_Data shown:_
-- begin --

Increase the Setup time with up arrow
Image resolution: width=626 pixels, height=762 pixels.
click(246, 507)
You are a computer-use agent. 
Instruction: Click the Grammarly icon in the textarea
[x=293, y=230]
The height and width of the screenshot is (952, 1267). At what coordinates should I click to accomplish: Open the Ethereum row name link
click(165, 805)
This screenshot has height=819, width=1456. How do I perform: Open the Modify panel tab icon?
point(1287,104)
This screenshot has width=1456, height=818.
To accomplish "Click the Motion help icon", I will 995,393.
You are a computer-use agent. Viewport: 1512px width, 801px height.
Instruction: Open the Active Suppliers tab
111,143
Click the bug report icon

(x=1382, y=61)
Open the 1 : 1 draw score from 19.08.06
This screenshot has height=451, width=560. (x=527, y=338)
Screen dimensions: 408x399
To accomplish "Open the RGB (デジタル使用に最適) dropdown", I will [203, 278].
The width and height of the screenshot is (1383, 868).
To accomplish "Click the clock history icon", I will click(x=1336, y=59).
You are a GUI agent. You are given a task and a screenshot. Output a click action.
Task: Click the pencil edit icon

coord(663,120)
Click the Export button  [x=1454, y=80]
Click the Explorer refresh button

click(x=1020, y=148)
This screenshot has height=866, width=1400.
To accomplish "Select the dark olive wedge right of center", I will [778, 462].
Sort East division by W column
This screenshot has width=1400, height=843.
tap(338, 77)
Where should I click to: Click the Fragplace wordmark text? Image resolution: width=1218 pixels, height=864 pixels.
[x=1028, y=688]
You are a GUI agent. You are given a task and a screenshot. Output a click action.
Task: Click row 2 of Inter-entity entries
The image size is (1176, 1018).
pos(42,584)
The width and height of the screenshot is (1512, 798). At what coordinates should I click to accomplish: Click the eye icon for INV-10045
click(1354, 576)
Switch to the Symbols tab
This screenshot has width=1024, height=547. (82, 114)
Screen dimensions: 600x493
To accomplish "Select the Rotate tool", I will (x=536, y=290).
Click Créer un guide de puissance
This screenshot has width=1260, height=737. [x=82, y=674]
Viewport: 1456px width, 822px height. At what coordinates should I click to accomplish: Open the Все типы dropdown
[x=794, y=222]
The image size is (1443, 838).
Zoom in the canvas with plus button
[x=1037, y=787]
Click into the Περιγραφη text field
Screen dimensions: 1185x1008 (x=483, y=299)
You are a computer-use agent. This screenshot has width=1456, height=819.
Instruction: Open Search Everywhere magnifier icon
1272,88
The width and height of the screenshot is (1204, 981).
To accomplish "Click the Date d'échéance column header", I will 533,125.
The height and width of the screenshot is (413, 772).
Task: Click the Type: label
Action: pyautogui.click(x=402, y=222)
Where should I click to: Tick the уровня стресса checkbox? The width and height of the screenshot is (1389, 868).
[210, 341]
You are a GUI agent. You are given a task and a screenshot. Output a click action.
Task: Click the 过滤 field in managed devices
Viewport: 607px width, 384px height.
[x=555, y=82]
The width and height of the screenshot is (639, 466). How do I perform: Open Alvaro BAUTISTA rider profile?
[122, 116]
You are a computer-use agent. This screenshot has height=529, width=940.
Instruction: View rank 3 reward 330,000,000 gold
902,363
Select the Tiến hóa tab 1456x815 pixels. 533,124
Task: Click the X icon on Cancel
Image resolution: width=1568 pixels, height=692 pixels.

-- end --

_Exercise task:_ Copy everything from the line containing "Select the Tiến" down to the end of the lines, swapping "Cancel" for "Close" and changing nothing else.

_Complete output:_
Select the Tiến hóa tab 1456x815 pixels. 533,124
Task: Click the X icon on Close
Image resolution: width=1568 pixels, height=692 pixels.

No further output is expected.